Hi, I'm thinking of buying a house and this giant tree is in the yard. A friend who supposedly knows trees said this an English walnut and maybe valuable for furniture or gunstocks. I know yard trees aren't usually valuable due to metal in them, but I thought I would ask. So, is this an English Walnut and is it possibly valuable? Hope I put this in the right place and thanks for looking. G


----------



## Gg05 (Jun 1, 2017)

And BTW, this tree is in southern iowa if that makes any difference?


----------



## Steve Neul (Sep 2, 2011)

If it's English walnut and you are used to American walnut I don't think you would be pleased with the appearance of the wood. It would have a much more bland appearance to it.


----------



## Gg05 (Jun 1, 2017)

i don't know what kind it is, except that I'm pretty sure its a walnut. Thank you for your response!


----------



## Toolman50 (Mar 22, 2015)

I think the value of the tree relates to the value of the property and the shade for the house. 
I would not cut it down.


----------



## GeorgeC (Jul 30, 2008)

Toolman50 said:


> I think the value of the tree relates to the value of the property and the shade for the house.
> I would not cut it down.


Totally agree. My first thought on a tree like that in my yard would be how to make sure it stays safe and has a long life.

George


----------



## 35015 (Nov 24, 2012)

Hello Gg05,

English Walnut has a beautiful grain and is often sought after over Black Walnut depending on the vendor and/or artisan wanting the wood for a project...Both species are very beautiful and highly valuable depending on the quality of the log... and location.

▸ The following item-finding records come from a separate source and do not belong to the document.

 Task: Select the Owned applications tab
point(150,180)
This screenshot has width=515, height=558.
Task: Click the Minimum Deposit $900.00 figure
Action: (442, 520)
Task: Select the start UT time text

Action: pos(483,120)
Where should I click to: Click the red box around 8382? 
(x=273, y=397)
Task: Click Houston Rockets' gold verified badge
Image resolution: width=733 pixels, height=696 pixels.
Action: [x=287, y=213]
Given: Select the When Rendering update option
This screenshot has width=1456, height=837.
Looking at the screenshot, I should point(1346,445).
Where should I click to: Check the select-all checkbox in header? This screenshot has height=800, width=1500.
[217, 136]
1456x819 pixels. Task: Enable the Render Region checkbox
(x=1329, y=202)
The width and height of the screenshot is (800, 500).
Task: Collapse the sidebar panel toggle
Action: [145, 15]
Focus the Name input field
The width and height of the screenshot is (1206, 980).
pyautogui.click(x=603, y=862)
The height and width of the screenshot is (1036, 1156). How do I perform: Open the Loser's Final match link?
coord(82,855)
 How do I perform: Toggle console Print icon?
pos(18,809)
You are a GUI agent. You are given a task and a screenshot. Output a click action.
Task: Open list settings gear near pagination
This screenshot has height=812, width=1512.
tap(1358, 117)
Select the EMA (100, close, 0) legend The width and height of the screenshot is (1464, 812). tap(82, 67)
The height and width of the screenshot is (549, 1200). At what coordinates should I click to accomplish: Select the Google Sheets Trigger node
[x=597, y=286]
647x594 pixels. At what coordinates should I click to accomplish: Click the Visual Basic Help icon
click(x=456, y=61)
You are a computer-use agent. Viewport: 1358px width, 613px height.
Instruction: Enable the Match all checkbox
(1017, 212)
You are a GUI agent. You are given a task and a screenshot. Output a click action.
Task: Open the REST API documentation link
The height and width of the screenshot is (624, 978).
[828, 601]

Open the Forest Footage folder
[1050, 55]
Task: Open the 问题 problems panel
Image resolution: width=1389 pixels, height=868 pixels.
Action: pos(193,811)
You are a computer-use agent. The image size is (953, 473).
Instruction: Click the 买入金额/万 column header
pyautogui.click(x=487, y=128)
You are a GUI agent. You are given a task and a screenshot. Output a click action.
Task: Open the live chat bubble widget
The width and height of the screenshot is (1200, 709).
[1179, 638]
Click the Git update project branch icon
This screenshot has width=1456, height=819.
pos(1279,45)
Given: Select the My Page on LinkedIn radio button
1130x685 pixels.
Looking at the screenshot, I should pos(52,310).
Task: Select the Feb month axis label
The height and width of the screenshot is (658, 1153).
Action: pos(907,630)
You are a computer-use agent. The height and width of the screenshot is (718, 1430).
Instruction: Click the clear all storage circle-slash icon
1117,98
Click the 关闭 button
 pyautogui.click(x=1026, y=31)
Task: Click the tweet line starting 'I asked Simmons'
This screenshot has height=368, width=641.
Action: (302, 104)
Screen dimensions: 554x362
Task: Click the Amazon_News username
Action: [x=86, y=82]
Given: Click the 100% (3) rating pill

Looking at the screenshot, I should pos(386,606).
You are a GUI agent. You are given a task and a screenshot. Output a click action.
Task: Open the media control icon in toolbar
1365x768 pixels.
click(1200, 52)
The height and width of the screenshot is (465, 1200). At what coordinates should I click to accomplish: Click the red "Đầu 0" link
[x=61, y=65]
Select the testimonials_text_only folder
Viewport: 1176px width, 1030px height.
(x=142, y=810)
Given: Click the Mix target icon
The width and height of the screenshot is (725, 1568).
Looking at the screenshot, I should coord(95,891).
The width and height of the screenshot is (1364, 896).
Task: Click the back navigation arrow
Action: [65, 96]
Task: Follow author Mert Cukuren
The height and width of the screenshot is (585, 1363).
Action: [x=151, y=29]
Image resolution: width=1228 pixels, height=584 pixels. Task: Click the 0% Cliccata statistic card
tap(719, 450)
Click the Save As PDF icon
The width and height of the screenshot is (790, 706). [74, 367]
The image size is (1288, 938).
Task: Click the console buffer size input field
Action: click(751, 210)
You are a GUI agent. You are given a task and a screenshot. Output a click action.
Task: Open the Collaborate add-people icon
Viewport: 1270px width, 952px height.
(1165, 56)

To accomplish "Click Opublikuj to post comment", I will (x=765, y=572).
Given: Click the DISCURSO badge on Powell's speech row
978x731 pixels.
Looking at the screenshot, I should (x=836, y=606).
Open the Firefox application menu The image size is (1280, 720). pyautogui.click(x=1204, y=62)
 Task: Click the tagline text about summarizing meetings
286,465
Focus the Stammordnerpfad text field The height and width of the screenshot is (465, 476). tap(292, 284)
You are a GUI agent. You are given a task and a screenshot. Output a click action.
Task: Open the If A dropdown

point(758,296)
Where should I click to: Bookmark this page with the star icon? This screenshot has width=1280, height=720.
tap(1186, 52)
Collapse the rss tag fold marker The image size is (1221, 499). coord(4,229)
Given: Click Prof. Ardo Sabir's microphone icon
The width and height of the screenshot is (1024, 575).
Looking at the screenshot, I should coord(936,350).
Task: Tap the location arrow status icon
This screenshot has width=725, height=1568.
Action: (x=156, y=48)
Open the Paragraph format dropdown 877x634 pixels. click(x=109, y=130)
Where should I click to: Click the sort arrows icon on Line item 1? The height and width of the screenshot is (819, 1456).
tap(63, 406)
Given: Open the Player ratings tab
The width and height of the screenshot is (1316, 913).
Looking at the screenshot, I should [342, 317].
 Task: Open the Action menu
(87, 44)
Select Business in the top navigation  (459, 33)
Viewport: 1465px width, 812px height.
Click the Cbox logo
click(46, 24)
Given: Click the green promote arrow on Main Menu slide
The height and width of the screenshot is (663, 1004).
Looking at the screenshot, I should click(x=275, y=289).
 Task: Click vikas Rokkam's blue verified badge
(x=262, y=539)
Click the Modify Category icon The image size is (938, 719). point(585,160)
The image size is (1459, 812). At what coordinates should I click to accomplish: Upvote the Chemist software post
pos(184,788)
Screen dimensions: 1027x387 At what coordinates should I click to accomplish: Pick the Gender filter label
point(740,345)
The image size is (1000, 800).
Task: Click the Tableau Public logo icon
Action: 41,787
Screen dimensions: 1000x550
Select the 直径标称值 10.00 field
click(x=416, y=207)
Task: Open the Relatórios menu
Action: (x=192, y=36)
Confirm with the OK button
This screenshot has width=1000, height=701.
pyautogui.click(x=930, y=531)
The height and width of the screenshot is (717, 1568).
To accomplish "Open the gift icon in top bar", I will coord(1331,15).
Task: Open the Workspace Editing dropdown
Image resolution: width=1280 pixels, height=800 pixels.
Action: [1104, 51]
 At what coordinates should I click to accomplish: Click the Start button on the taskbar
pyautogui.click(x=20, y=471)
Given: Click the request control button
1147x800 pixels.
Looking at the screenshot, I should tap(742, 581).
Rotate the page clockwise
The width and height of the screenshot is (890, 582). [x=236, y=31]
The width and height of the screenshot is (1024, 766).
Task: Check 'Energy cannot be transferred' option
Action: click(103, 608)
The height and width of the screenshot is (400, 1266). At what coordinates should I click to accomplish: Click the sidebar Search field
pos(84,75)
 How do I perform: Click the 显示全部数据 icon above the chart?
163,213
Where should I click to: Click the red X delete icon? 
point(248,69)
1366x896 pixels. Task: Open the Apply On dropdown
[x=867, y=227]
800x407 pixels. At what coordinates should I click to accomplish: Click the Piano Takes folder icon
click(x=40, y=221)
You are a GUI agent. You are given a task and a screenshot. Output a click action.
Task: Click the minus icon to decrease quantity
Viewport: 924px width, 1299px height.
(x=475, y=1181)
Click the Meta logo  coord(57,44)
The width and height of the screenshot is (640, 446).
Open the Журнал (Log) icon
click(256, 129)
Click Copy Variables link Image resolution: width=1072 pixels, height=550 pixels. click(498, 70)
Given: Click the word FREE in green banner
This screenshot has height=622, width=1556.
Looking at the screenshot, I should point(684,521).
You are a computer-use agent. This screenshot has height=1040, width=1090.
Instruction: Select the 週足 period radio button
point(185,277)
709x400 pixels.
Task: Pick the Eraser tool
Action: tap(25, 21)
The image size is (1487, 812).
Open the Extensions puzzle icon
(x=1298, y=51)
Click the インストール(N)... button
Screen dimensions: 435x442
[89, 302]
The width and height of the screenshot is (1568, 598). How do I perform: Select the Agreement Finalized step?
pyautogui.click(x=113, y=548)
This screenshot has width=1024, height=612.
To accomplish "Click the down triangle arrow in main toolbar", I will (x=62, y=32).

The tree in your photo presents (from an Arborist perspective) as very robust and healthy. I would keep the tree and look at it as "possible" money in the bank, as getting such wood out of trees like this seldom reward the property owner as much as the Log Buyer, and other agents/brokers handling the tree...If a woodworker yourself it would have greater value than the average homeowner...


----------



## Nathan Parker (Jul 23, 2016)

Can you get closeup photos of leaves/twigs/nuts? That would help confirm ID.


----------



## WeebyWoodWorker (Jun 11, 2017)

Unless you have a problem with the tree hurting the buildings or the property I see no reason to remove it. It's your decision but I would just leave it alone personally, trees are nice for shade and such. I have a walnut tree in my backyard and I happen to like all the walnuts I end up getting from it.


----------